In this case, the High Court observed that the duty of the assessee was to give full description of the goods so as to enable the authorities to determine the classification thereof. It was held that if, according to them the goods were covered under the particular item, their logic could not be held to be so unjustified as to raise the inference of fraud or suppression of facts or wilful mis-representation.

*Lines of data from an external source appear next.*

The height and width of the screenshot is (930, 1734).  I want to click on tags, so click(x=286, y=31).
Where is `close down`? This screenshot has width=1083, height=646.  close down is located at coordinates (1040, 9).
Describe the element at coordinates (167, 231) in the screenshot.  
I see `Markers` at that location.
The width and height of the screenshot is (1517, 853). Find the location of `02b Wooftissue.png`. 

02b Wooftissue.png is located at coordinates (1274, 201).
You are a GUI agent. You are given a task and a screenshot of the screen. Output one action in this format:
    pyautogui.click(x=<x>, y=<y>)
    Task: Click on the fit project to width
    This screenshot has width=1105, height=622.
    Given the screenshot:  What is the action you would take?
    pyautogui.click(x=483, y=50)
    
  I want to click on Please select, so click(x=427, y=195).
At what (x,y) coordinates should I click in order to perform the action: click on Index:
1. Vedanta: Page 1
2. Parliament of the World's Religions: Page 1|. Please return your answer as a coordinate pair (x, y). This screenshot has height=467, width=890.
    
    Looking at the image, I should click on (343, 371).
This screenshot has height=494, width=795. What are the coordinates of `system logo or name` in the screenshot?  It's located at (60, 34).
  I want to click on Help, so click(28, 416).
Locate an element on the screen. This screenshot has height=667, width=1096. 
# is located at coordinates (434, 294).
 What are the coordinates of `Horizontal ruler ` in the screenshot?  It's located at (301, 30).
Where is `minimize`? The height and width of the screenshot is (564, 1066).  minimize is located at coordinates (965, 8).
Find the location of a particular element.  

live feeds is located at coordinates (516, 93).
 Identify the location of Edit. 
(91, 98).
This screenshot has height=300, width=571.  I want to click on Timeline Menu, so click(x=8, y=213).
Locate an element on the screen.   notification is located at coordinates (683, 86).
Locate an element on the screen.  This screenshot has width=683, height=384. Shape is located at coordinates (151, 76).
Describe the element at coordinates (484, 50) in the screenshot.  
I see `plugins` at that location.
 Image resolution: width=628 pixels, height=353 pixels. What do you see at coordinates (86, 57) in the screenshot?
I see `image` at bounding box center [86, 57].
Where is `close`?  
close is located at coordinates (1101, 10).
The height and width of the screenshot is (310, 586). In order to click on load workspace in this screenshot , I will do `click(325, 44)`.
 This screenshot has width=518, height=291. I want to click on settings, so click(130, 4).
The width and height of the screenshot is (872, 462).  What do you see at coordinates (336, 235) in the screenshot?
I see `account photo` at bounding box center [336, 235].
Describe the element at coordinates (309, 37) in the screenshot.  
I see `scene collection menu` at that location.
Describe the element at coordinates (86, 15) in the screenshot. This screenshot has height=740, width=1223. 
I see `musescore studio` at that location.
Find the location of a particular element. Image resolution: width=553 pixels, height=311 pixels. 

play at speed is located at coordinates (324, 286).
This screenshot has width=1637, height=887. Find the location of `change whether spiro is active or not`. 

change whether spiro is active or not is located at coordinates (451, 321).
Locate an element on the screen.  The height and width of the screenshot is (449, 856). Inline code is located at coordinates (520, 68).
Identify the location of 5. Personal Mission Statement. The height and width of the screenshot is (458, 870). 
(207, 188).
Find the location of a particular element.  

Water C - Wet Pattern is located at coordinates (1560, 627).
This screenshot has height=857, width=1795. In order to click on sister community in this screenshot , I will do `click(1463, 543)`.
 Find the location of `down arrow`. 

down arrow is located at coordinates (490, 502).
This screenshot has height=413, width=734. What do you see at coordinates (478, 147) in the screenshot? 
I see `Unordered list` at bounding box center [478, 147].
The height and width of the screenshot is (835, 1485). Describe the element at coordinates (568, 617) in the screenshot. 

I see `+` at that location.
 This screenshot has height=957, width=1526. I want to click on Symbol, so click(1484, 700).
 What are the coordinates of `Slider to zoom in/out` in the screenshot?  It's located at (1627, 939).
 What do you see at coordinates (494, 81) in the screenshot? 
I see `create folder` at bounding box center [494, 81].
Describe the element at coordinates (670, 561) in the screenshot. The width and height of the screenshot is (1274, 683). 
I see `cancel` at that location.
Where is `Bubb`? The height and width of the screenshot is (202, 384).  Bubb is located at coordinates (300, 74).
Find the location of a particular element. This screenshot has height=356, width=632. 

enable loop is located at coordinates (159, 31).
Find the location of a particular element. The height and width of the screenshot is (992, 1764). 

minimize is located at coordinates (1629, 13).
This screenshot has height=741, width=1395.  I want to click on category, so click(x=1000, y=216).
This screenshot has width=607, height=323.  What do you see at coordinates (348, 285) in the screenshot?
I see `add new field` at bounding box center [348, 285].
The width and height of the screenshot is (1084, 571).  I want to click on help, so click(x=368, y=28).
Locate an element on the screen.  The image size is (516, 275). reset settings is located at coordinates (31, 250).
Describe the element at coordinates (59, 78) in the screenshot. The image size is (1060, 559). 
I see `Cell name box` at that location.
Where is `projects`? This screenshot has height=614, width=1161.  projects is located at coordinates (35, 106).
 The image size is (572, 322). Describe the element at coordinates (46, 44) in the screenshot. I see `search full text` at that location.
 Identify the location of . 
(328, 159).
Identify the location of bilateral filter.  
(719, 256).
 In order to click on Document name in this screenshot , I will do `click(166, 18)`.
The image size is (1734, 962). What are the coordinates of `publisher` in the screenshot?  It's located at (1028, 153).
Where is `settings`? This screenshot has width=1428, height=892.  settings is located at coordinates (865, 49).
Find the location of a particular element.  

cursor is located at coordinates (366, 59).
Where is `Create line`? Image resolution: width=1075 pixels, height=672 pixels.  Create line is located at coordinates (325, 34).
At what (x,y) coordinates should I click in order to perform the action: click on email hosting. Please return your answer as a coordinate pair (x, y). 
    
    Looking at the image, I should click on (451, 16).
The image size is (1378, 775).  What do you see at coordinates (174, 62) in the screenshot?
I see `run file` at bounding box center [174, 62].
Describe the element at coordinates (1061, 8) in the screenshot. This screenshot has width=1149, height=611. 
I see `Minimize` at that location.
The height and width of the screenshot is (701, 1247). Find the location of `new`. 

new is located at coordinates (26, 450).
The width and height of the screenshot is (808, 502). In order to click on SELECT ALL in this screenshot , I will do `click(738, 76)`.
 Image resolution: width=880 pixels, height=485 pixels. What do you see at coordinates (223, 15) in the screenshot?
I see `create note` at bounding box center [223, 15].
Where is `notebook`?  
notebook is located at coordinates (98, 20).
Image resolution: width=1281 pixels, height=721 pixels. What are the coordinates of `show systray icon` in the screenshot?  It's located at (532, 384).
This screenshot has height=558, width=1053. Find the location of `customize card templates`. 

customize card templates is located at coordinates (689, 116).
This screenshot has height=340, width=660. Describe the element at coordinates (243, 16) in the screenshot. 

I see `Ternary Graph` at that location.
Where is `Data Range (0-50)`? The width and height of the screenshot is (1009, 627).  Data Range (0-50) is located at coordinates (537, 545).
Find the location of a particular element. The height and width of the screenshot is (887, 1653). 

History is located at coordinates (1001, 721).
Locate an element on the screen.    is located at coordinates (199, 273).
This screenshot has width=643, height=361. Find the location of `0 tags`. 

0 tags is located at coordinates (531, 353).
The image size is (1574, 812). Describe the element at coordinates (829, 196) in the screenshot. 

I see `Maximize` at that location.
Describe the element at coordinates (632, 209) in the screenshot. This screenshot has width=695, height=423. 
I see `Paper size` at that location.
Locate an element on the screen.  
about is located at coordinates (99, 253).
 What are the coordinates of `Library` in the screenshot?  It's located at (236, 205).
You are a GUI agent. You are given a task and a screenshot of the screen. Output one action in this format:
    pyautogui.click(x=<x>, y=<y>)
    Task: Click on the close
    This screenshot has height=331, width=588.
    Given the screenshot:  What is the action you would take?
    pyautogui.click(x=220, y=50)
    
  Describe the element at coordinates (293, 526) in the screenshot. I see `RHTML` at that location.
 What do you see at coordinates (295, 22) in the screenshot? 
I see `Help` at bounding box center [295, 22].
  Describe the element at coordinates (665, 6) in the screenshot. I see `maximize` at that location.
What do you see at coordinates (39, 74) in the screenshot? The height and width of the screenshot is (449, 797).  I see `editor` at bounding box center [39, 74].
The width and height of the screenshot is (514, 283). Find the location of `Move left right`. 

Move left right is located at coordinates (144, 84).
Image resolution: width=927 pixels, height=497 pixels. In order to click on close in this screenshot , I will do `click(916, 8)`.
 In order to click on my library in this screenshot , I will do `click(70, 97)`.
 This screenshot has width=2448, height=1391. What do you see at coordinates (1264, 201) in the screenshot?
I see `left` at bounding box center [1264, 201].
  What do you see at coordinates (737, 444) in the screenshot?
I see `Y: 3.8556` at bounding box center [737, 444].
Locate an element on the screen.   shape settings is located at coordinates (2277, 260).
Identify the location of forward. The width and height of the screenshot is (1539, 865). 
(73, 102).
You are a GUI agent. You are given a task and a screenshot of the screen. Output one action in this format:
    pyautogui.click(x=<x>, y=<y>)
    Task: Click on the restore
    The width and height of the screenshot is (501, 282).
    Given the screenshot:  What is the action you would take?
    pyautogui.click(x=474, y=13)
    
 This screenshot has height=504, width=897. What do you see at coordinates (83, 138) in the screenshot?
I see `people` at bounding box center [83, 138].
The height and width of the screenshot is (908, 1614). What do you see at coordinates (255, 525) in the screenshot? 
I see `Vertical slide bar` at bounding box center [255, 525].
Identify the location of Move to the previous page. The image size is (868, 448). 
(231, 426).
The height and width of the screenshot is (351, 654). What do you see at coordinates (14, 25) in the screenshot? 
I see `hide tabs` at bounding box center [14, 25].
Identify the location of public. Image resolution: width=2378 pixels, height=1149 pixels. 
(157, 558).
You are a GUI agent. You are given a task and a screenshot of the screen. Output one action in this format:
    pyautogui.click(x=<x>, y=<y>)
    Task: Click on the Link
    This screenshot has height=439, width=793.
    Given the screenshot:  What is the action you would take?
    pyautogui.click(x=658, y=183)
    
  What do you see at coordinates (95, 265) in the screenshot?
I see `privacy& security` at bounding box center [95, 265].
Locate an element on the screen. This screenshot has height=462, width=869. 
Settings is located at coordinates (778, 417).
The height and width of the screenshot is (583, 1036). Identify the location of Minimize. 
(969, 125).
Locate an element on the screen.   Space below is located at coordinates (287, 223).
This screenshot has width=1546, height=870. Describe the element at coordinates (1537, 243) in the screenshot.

38. In their judgments in the case of Cosmic Dye Chemical v. C.C.E. reported in 1995 (75) E.L.T. 721 (S.C.) as also Pushpam Pharma reported in 1995 (78) E.L.T. 401, the Supreme Court had defined the parameters within which the revenue had to operate when invoking the ingredients leading to extended period of demand. In the case of Pushpam, the Supreme Court have ruled that in order to qualify, the act of the assessee must be shown to be deliberate. Such is not the case before us.

39. We, therefore, accept the contention of the ld. Advocate that the demand confirmed by the ld. Collector is hit by limitation.

40. In conclusion, we find that the orders of the Collector do hot sustain on merits as well as on the points of limitation. The order is set aside, appeal is allowed and consequential relief, if any, is ordered.